“The Coronavirus Pandemic and Economic Policy Trends”: Vladimir Mau Meets Participants of the International RANEPA Summer Campus
Rector of the Russian Presidential Academy of National Economy and Public Administration Vladimir Mau delivered a lecture to the participants of the RANEPA Summer Campus, which runs at Sviyaga Hills recreation center in Tatarstan, bringing together students from 16 countries and 17 regions of Russia. His presentation was dedicated to the key economic trends in Russia and in the world in light of the COVID-19 pandemic.

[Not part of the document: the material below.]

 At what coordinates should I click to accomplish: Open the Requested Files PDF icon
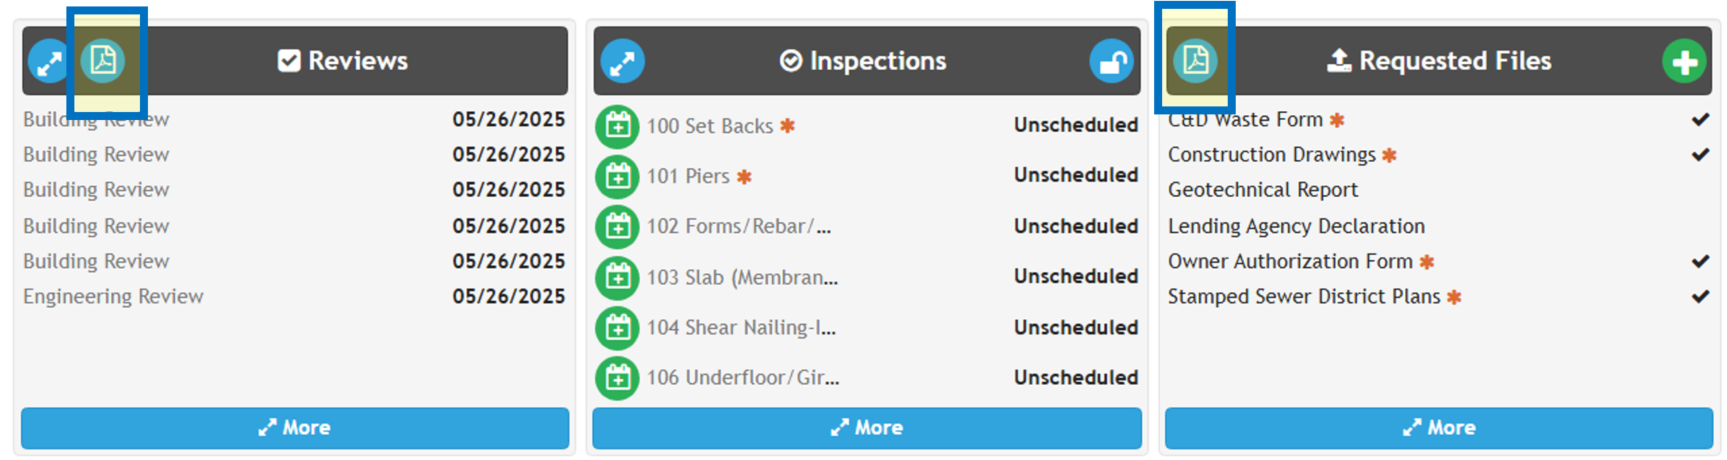coord(1195,61)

Vladimir Mau spoke about the problems and challenges faced by nations combatting an unseen enemy, the new coronavirus. The pandemic became an external shock akin to the war for every country’s social and economic system, triggering and catalyzing the changes that had accumulated before its start, including for reason of fast development of technology innovations. Vladimir Mau says today’s crisis is not purely an economic setback: we are dealing with the social and economic consequences of a larger phenomenon, which has an impact on all sectors of the society. In this complex environment, national governments face the challenge of combatting the new coronavirus infection, developing new “weapons” (vaccines and new medicines) and trying to predict the behavior of the “enemy” through in-depth scientific research. States were forced to make hard choices between saving the economy and preventing human casualties (with economic collapse itself threatening human survival), infrastructure or institutions.
The government’s increasing intervention in the economy is one of the key global trends of the day, with the pandemic being merely a catalyst of the ongoing processes related to rapid technology development. In a situation of constantly increasing technological uncertainty, which disrupts the development of the society, the state has to compensate the uncertainty and take the lead in reducing the risks of social destabilization. In addition, the state must assume the roles of “investor of last resort” and “insurer of last resort”, i.e., supporting investment activity when the interest in private investment is low, and providing and financing the necessary healthcare response, providing compensations to vulnerable families and supporting citizens who had lost their jobs to the crisis.
Speaking about the impact of the crisis on higher education, Vladimir Mau noted that even if the pandemic would go away in an instant, the world would not go back to the old, traditional ways of education. “Now that we know what distance learning is, we can see it works better than the traditional formats in some cases,” the rector says. “This does not mean that all education will move to distance learning, but the structural changes stirred by the pandemic are already taking place, and the disease has only accelerated these changes. Of course, socialization and other benefits of face-to-face formats are important to students, but in terms of educational outcome, it is better to listen to online lectures taught by a good professor than to attend a face-to-face class by a bad instructor.”
Answering the question about the role of modern educational platforms and competition between them and the Universities, the rector noted that RANEPA has a long and active history of cooperation with the top-ranking platforms. “If a person chooses between a university and an online course, it is a matter of personal educational strategy,” Vladimir Mau stressed. “Some prefer to get a fundamental education, others choose to quickly build individual skills required for a particular position. Online education platforms are not the only competitors to universities today: many young people choose to go to colleges at the end of ninth grade – although some of them still attend university afterwards. It is important to understand that good education will never be easy or cheap. It is not about money: in order to get results, you have to invest all your energy and time in training.”
At the end of his lecture, Vladimir Mau answered questions from the Campus participants concerning the growth of inequality in the world, social and economic support measures for people and businesses, the role of cryptocurrencies in growing economies and new models of economic growth after the pandemic.